RECORDS FOR THE EXERCISE below:

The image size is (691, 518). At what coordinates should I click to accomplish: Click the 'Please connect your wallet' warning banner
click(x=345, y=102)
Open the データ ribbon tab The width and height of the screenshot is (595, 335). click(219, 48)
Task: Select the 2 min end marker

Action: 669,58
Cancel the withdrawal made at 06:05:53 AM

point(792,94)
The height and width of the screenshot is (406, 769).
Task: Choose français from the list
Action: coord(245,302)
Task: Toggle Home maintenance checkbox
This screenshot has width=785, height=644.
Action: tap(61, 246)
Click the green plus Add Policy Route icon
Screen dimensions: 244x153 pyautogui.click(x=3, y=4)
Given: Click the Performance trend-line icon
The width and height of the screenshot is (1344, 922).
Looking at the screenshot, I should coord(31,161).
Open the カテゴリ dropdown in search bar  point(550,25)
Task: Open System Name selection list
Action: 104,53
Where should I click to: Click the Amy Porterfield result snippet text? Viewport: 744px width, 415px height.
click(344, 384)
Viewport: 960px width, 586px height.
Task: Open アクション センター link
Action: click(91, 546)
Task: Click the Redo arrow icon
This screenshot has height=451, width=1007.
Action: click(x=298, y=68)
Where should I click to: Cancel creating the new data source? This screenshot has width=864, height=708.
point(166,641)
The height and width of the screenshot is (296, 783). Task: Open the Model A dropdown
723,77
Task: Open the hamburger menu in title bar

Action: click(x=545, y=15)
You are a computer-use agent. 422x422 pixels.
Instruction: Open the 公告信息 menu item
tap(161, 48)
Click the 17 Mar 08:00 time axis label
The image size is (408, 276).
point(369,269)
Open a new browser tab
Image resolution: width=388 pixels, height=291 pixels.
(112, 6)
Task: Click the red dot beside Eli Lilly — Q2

End of RECORDS FOR THE EXERCISE.

**WHAT TO DO:** Take the entries above and copy them exactly from the first line through the line with "Task: Click the Redo arrow icon"; leave out every line after it.

**FINISHED TASK:**
The image size is (691, 518). At what coordinates should I click to accomplish: Click the 'Please connect your wallet' warning banner
click(x=345, y=102)
Open the データ ribbon tab The width and height of the screenshot is (595, 335). click(219, 48)
Task: Select the 2 min end marker

Action: 669,58
Cancel the withdrawal made at 06:05:53 AM

point(792,94)
The height and width of the screenshot is (406, 769).
Task: Choose français from the list
Action: coord(245,302)
Task: Toggle Home maintenance checkbox
This screenshot has width=785, height=644.
Action: tap(61, 246)
Click the green plus Add Policy Route icon
Screen dimensions: 244x153 pyautogui.click(x=3, y=4)
Given: Click the Performance trend-line icon
The width and height of the screenshot is (1344, 922).
Looking at the screenshot, I should coord(31,161).
Open the カテゴリ dropdown in search bar  point(550,25)
Task: Open System Name selection list
Action: 104,53
Where should I click to: Click the Amy Porterfield result snippet text? Viewport: 744px width, 415px height.
click(344, 384)
Viewport: 960px width, 586px height.
Task: Open アクション センター link
Action: click(91, 546)
Task: Click the Redo arrow icon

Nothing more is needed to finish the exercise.